#### Testo dell'esercizio:

──────────────────────────────

Rassegna Stampa

L'Unione Sarda

«Vi racconto come si diventa esperti di mosche»

Fonte: L'Unione Sarda
20 giugno 2018

MARINA CAFÈ NOIR. Fredrik Sjöberg, biologo svedese convertito alla scrittura, ospite del festival

 

 

 

T alento, fortuna, marketing? Cosa renda un libro un caso letterario internazionale non è dato sapere. Ma il fatto che capiti a un'opera intitolata “L'arte di collezionare mosche” (Iperborea editore), significa per certo che abbiamo a che fare con un autore fuori dal comune. Sale dunque l'attesa per l'incontro che stasera vedrà protagonista lo scrittore svedese Fredrik Sjöberg, insieme al giornalista Nicola Muscas, sul palco di Marina Cafè Noir, alle 20, in piazza San Domenico.
Il tema sarà la “Rappresentazione del mondo”, attraverso lo sguardo particolare di Sjöberg che traspare anche dai suoi libri, inclassificabili combinazioni di vicende autobiografiche, ritratti di scienziati o artisti poco noti, divagazioni letterarie e riflessioni sull'arte del collezionismo.
Come altri scrittori (Houellebecq, Pynchon o Primo Levi), lei viene da una formazione scientifica. Questo ha inciso sui suoi libri?

──────────────────────────────

#### Dati:
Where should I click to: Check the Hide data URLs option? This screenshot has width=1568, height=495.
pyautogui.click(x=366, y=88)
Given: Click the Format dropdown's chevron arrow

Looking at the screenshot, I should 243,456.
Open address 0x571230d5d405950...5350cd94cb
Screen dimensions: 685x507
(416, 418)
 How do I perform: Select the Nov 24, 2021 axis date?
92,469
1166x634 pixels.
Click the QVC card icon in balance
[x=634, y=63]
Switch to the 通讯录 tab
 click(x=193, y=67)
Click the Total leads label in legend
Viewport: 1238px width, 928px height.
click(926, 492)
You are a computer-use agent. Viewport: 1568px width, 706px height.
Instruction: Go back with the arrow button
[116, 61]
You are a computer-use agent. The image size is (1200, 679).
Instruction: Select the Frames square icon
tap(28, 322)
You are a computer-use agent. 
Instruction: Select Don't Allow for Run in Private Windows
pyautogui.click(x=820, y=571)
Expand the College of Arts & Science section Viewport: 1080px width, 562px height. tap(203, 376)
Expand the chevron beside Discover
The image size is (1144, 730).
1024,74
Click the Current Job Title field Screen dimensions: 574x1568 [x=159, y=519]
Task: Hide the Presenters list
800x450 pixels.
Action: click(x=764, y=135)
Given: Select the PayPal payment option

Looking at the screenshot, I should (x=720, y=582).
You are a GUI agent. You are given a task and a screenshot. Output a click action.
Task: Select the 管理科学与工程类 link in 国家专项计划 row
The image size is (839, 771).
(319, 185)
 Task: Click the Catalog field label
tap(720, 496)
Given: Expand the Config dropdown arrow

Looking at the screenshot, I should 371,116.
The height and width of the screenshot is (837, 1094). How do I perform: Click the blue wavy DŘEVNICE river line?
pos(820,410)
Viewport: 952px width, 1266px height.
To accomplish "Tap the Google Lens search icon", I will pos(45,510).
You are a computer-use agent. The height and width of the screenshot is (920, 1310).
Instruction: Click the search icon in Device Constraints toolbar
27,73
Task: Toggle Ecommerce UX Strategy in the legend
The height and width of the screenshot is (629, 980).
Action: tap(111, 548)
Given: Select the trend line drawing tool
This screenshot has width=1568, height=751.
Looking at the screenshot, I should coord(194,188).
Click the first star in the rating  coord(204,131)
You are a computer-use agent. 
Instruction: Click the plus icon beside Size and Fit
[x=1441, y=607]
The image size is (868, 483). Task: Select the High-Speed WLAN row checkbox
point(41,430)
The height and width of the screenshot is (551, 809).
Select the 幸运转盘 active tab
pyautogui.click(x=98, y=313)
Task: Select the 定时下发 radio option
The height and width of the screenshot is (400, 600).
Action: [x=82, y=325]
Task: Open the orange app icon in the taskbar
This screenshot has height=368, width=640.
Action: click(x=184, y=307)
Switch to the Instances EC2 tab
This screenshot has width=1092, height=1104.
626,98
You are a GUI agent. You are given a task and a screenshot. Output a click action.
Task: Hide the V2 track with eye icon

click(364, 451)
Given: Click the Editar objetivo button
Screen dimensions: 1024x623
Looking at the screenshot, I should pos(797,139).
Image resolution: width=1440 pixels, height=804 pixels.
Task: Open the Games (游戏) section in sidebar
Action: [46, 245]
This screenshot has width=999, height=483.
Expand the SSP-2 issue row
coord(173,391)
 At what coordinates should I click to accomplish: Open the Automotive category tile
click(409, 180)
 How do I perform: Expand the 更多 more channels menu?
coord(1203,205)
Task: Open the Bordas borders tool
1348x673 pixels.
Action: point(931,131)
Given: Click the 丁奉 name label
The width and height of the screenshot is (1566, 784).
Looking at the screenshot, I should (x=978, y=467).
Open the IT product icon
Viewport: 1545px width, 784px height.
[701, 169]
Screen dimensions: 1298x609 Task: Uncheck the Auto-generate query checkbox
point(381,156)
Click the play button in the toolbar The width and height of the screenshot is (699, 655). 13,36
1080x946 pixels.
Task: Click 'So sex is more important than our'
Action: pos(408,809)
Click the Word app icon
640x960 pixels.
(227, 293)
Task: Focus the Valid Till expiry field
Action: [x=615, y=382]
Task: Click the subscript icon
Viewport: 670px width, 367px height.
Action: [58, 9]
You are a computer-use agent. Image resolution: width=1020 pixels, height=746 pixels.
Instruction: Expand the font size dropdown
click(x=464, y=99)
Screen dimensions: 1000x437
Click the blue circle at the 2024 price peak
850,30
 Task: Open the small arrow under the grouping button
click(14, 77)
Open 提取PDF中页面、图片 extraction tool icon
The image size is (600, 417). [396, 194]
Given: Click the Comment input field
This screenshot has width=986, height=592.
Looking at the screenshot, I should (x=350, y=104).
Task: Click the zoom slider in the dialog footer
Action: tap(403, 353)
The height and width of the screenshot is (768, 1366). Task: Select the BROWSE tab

──────────────────────────────

#### Cosa si chiede:
[a] Rispondi alle seguenti domande sull'articolo dedicato a Fredrik Sjöberg.
(i) In quale piazza si svolge l'incontro con Sjöberg?
(ii) Quale giornalista sarà sul palco con lui?
(iii) Quale editore pubblica "L'arte di collezionare mosche"?
[b] Prosegui l'articolo su Fredrik Sjöberg a partire dall'ultima domanda dell'intervista.

#### Risposte attese:
[a]
(i) In piazza San Domenico.
(ii) Nicola Muscas.
(iii) Iperborea.

[b]
«All'inizio ero un biologo che usava un'attitudine alla scrittura per divulgare argomenti scientifici; in seguito ho usato la mia esperienza da scienziato per scrivere di quello che più mi interessa».
Ci svela come si diventa uno dei maggiori esperti di mosche al mondo?
«Non è così difficile, siamo davvero in pochi ad avere questa passione. Vivo da trent'anni a Runmarö, una piccola isola vicino a Stoccolma: sono bastate due settimane ed ero già il più esperto dell'arcipelago. Scherzi a parte, da un lato c'era il mio amore per il collezionismo, dall'altro il desiderio di diventare esperto in un ambito circoscritto, controllabile. Il titolo in inglese dell'opera, “The fly trap” (La trappola per mosche), si riferisce anche alla follia in cui può sfociare il collezionismo, e al senso di oppressione che possono indurre le isole».
Ha dichiarato che odia scrivere.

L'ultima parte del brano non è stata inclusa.